Exercise directions – For each line in the data below that has the word "computer", copy that line.

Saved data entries
━━━

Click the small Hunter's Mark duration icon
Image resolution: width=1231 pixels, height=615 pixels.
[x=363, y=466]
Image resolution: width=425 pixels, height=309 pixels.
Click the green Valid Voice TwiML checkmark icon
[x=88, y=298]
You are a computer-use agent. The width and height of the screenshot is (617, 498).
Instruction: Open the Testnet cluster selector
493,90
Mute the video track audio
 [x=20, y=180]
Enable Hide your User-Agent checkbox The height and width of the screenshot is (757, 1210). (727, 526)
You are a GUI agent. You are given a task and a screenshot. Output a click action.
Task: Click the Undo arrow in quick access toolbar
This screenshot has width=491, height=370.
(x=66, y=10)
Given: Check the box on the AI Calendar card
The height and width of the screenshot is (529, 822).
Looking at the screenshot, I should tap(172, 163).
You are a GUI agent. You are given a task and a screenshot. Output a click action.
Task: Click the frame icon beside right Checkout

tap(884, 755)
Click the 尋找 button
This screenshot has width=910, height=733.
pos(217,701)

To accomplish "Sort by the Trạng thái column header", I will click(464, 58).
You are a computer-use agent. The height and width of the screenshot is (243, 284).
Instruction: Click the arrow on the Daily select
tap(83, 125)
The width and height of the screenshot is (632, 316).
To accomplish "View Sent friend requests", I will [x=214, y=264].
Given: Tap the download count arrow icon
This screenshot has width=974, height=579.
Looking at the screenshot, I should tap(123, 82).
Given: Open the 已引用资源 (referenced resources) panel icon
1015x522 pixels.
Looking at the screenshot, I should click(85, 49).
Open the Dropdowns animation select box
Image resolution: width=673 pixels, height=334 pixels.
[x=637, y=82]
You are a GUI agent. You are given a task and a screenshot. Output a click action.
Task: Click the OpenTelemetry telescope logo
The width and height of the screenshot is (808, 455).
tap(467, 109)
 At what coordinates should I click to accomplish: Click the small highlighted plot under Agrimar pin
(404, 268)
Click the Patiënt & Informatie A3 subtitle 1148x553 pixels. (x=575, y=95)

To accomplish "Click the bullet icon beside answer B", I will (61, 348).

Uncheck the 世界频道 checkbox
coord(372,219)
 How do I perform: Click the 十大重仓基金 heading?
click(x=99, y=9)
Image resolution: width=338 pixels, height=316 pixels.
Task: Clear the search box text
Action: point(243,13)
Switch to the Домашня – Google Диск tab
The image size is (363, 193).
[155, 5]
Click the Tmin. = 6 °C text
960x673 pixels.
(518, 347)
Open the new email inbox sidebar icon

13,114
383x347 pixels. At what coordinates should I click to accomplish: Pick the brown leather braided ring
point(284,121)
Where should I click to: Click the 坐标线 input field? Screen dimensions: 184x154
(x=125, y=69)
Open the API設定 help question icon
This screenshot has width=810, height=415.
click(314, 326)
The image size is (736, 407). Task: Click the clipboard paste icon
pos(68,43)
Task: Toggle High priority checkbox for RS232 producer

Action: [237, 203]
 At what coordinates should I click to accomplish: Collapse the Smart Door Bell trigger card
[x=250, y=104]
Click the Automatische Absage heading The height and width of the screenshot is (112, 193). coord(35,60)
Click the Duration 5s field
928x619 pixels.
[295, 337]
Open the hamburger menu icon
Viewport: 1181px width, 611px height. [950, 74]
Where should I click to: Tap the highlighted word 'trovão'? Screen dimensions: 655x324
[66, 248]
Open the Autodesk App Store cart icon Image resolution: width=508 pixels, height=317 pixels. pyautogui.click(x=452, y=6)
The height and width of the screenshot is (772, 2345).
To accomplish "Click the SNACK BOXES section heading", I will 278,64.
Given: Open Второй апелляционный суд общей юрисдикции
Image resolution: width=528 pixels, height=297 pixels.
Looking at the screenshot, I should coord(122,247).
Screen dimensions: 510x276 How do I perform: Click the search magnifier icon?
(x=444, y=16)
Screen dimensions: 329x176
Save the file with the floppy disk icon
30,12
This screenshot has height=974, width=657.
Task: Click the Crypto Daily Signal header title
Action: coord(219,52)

━━━

Response to this exercise –
You are a computer-use agent. The width and height of the screenshot is (617, 498).
You are a computer-use agent. The height and width of the screenshot is (243, 284).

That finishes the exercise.